The distinction that just can’t be ignored is that LSU had 10 more hits than Indiana and also 10 more walks. That is 20 more baserunners. And LSU was reaching base significantly more than IU even when the Hoosiers took a 1-run lead into the 8th inning.

Coach Mercer often talks about getting to the 7th inning with a 1 or 2 run game and finding a way to win. Indiana was there on Friday and gave the ball to a fresh Jackson Yarberry. Yarberry looked decent against the first three batters. He was keeping his pitches low in the zone and getting to two-strike counts. Derek Curiel, the LSU lead-off man, got a solid hit off a decent pitch. Yarberry got LSU’s top hitter Jake Brown to fly out. The 3-hole hitter Mason Braun made weak contact which would have been an easy out if the defense was playing him straight instead of employing an extreme shift.

To be fair to the coaches, catcher Hogan flashed a target on the outside part of the plate. Yarberry’s pitch ran in and jammed Braun on the handle of the bat. Contact on that type of pitch may have been hit in Moore’s direction on the left side, or more likely fouled off. Perhaps a jam-shot is just a rare enough instances that it goes to simply bad luck. Indiana had some very good luck earlier in the game when what should have been a bases-clearing double was stopped by the first base bag and became an easy out.

Then walks up 295 lb first baseman Zach Yorke, the clean-up hitter. Yarberry went from being ultra competitive against batters 1-3 to not competitive at all in the next three pitches. The first two were almost in the dirt and easy takes for Yorke. Unlike in the prior 2-0 count, Denny flashes a target in the upper part of the zone, and Yarberry complies. Yorke seemingly sitting on it, turns on the pitch for what would be ruled a three-run home run.

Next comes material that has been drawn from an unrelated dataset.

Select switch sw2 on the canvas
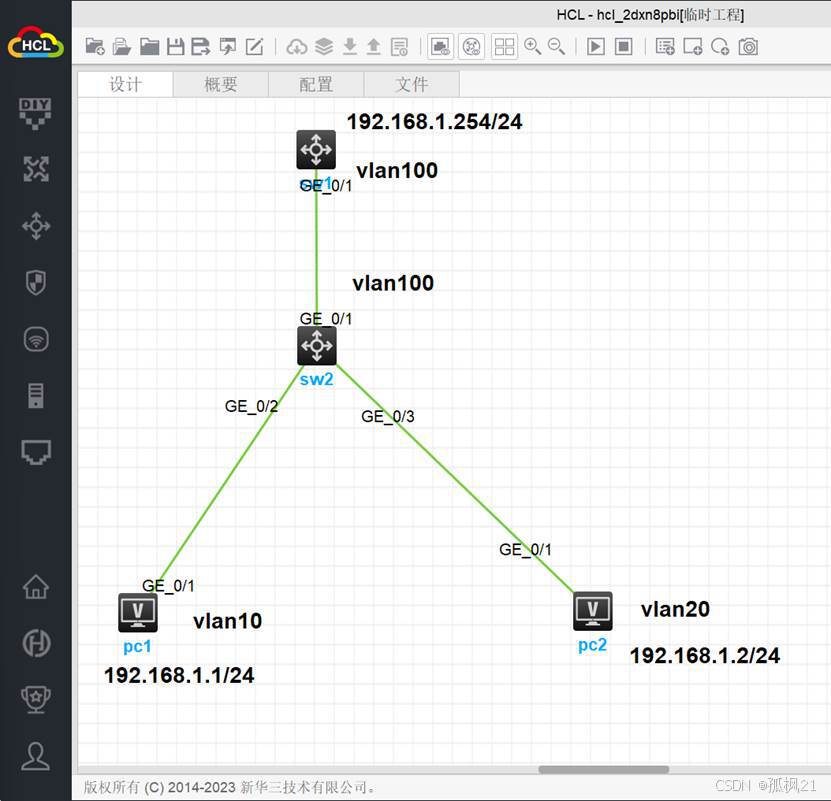(x=316, y=345)
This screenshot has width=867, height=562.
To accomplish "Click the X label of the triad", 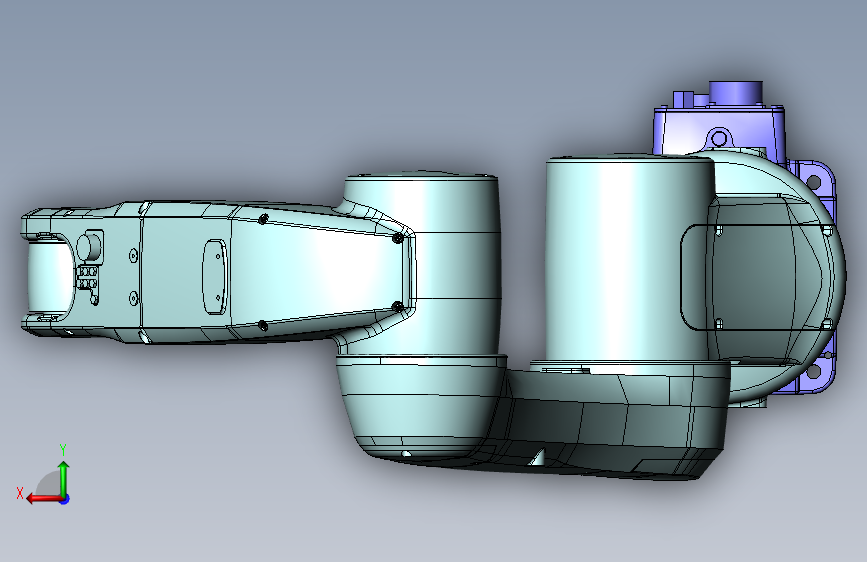I will [x=20, y=493].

Now down two runs with the good chance to win past, IU turns to senior Pete Haas seemingly to throw strikes and hopefully save pitching for the remainder of the weekend. Haas is very ineffective, walking three and giving up two hits without recording an out. Indiana ends up using three more pitchers to get the last 5 outs, with Jacob Vogel needing just five pitches to get the last two outs.

Hogan Denny continues to pace the Hoosier hitters with two hits and two runs batted in. Landen Fry in his first start also got two hits, joined by Cole Decker who has been struggling with the bat. During this 1-4 stretch, Brayden Ricketts and Jake Hanley have been hitting in the meat of the order and have not been producing at a high level.

Indiana continues the Live Like Lou event tomorrow (Saturday) at 4pm against Big 12 program UCF who went to extra innings against Notre Dame on Friday.